View Single Post
 
Old Jan 27, 2016, 08:56 PM
tryingtobegood tryingtobegood is offline
New Member
 
Member Since: Jan 2016
Location: Ontario
Posts: 3
Hi, I’m new. I hope this is the right place for me to be. I find I don’t identify with a lot of the experiences I've read in other places online, and am wondering if there’s anyone else here like me.

I’ve been an overeater since childhood. Literally for as long as I can remember. I remember coming home from elementary school and bargaining with my mother on what my afternoon “snack” would be, and then sneaking a full can of soup.
I remember being young and sneaking to the fridge on a regular basis to steal food in small, consistent chunks.
I remember needing to choose my own pieces of meat, instead of just eating what was presented to me, and I remember my sister making a joke I was pregnant when i got caught getting something to eat.
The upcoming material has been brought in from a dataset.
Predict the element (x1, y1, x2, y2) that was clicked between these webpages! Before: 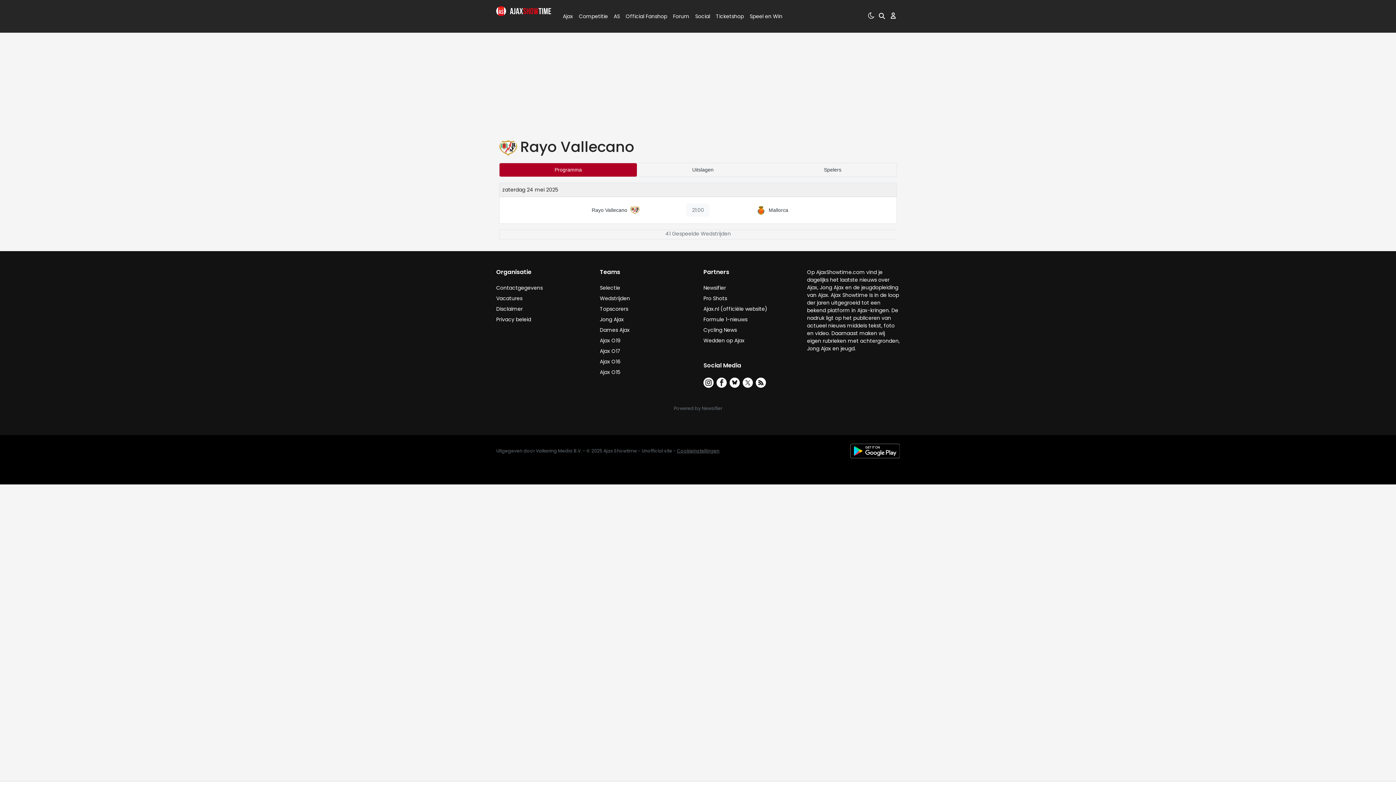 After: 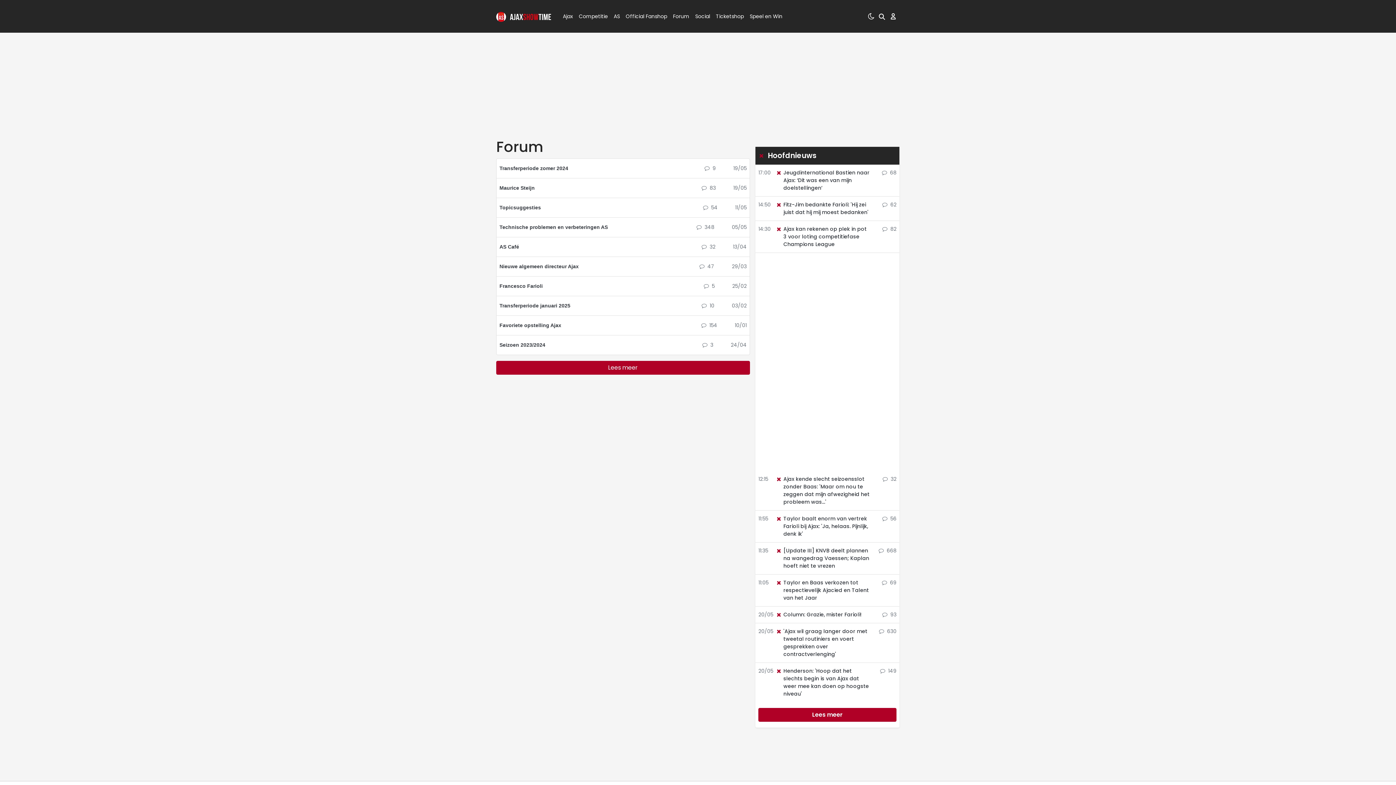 Action: bbox: (670, 0, 692, 32) label: Forum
I am 30 now. I binge on a weekly basis, and I hide in my room to eat so my roommate can’t see me. I sneak to the kitchen often. I eat until I’m uncomfortably full, but I will finish whatever is in front of me. Sometimes I’ll think about ‘what I’m gonna eat later’ all day. Throughout all of this, never have I ever purged. I just eat. I feel a lot of shame about my bingeing but I just can’t seem to change my habits. If i’m really motivated I can go almost a month without bingeing, but that’s as far as I’ve ever gotten. I always slip back. I have been going to therapy for a few months now, but I have not talked about my eating habits with her yet.

I absolutely hate having this little control over food. I hate that I can’t just be happy with a properly sized meal. Even if I eat one, I’ll just go back to the kitchen later.


Is there anyone else who’s been overeating since childhood? I feel like an anomaly.